Es el año 1874, Anna (Keira Knightley) es una joven aristócrata casada con Karenin (Jude Law), un oficial de alto rango del gobierno ruso, con quien también tiene un hijo. A pedido de su hermano Anna viaja de San Petersburgo a Moscú para convencer a su cuñada que no abandone a aquel a pesar de sus infidelidades. Allí conoce al Conde Vronsky (Aaron Johnson), un joven militar que se deslumbra con Anna, al igual que ella con él. Aunque todas las señales les indican la imposibilidad de consumar dicho amor, ambos eligen seguir sus sentimientos sin medir las consecuencias que el adulterio puede generar en la sociedad en la que viven.
Si bien la adaptación de la novela de Leon Tolstoi se cuenta respetando la cronología de los hechos, el director apuesta a los códigos propios del teatro para proponer otras formas espacio- temporales. Al moverse la mayoría de la veces entre “escenografías teatrales”, los personajes son los que significan el espacio y el tiempo, y no tanto los cortes de planos. Es decir, hay un montaje interno dentro de la imagen: se superponen decorados que articulan diferentes espacios (el adentro y el afuera por ejemplo) que, en algunas oportunidades, también funcionan marcando los pases de tiempo. Siempre lo teatral está al servicio de lo cinematográfico, si bien ambos están conjugados de una manera muy armoniosa.

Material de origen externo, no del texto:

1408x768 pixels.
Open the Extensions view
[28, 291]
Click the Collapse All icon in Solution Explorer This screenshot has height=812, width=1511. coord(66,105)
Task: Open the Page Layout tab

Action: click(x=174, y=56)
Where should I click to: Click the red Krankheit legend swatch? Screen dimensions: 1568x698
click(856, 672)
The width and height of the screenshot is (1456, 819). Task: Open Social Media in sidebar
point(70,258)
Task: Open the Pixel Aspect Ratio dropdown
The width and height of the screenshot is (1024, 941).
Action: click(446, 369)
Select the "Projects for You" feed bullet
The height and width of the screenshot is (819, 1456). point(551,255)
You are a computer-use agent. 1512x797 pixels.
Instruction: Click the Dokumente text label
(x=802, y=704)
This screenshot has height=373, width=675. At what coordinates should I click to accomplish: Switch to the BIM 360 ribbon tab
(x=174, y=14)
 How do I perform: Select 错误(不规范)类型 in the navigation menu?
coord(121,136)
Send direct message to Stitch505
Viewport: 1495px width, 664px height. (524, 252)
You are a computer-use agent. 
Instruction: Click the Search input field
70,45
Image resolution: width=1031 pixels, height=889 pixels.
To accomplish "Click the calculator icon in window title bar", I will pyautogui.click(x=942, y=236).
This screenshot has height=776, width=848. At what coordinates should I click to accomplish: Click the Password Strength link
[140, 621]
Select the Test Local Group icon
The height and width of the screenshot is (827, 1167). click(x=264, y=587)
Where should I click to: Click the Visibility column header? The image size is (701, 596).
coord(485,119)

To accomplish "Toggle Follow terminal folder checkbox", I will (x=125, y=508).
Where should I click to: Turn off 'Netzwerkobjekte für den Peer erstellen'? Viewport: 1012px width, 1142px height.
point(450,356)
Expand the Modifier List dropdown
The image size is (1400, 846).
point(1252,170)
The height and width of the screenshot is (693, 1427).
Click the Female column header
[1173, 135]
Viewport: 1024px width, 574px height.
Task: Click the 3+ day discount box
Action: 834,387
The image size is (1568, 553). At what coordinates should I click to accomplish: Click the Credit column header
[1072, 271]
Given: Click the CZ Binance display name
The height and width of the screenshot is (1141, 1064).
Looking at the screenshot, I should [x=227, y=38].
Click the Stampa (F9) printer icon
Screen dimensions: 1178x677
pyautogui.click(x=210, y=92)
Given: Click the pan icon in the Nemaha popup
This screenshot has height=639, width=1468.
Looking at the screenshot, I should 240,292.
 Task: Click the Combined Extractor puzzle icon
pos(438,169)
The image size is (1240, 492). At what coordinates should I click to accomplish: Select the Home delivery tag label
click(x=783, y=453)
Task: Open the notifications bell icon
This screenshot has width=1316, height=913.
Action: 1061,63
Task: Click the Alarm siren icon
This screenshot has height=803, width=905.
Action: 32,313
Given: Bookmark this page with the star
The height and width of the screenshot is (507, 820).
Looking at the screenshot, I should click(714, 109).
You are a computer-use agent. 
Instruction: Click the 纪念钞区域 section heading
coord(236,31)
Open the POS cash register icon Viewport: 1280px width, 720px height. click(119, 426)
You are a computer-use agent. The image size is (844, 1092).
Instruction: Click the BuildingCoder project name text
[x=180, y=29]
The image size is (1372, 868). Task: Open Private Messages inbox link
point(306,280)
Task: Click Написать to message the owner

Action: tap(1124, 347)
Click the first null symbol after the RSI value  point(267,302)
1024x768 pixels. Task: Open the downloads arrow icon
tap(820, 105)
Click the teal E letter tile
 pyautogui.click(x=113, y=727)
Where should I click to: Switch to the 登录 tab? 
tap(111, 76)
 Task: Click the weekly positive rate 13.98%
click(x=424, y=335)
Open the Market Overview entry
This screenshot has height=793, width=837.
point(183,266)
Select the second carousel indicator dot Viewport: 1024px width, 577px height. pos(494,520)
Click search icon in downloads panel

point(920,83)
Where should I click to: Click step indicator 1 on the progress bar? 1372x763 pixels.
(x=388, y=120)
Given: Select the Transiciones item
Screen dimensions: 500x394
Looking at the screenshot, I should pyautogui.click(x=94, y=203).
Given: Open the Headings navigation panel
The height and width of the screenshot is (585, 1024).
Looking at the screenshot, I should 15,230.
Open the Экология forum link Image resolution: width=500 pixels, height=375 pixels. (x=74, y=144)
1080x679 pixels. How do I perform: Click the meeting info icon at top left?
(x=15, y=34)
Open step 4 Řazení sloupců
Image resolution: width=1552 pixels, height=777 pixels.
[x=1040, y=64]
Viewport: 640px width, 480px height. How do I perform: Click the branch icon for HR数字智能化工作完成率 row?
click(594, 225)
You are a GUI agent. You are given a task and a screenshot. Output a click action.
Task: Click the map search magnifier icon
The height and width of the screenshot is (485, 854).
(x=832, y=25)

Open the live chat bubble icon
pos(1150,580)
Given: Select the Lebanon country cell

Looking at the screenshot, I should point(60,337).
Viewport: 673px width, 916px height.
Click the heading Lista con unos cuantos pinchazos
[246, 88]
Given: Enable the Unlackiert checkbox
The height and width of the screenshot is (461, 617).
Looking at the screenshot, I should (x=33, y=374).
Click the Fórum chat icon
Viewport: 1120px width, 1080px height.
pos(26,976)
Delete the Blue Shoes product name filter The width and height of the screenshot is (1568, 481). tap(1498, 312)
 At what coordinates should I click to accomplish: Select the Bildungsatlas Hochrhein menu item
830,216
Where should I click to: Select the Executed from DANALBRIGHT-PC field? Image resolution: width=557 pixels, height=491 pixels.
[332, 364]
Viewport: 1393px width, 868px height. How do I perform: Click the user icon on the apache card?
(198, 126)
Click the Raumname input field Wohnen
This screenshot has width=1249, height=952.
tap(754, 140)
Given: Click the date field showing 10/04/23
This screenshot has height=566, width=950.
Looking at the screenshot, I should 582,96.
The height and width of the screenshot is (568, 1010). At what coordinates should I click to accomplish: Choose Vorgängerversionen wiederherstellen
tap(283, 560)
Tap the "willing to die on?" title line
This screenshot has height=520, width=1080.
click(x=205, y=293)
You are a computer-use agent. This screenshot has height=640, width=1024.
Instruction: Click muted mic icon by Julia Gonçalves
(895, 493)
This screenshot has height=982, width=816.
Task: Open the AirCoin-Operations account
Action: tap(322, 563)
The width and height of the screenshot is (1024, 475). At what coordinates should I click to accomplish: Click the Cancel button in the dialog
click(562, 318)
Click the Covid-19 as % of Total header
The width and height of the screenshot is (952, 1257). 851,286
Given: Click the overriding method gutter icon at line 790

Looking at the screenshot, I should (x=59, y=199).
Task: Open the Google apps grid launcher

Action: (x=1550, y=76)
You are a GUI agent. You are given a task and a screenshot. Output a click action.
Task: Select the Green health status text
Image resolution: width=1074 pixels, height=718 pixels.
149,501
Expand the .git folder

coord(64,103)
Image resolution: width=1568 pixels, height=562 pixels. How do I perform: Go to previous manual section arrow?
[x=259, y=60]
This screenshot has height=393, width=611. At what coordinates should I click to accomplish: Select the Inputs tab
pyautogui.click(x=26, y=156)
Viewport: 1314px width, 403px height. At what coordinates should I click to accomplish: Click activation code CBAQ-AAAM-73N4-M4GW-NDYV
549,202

Tanto los decorados, como el vestuario, el maquillaje o los peinados parecen replicar con gran fidelidad la época del film. Entre esta faceta más realista y aquella que parece montar una gran obra teatral más alejada de los cánones del realismo se produce una tensión que favorece al relato. Se dejan traslucir dos caras de una misma historia: una de ellas es la que debe ser y la otra la que es. Es en esa línea que se debaten los personajes de Anna Karenina, la artificialidad e hipocresía del mundo de la aristocracia rusa contra la fuerza de los sentimientos que deben quedar ocultos por temor al castigo social.
La música es otra gran protagonista del film, si bien toda la banda sonora está al servicio de la musicalidad general que pretende componer la película. Todos los elementos, visuales y sonoros, contribuyen al drama principal, sin embargo, quizás a causa de un absoluto cuidado de estos, la emoción pareciera perder algo de protagonismo. La película se demora en escenas que aunque ayudan a dar color podrían perfectamente haberse eliminado y aquellas que contribuyen al clímax de la historia se cuentan de modo precipitado.
Puede o no convencer esta propuesta del director Joe Wright pero apuesta a nuevas formas de contar cuando hoy en día las grandes producciones traducen mayor presupuesto en cantidad de efectos artificiales. Por eso algo novedoso y de calidad como este película es una manera de renovar el cine.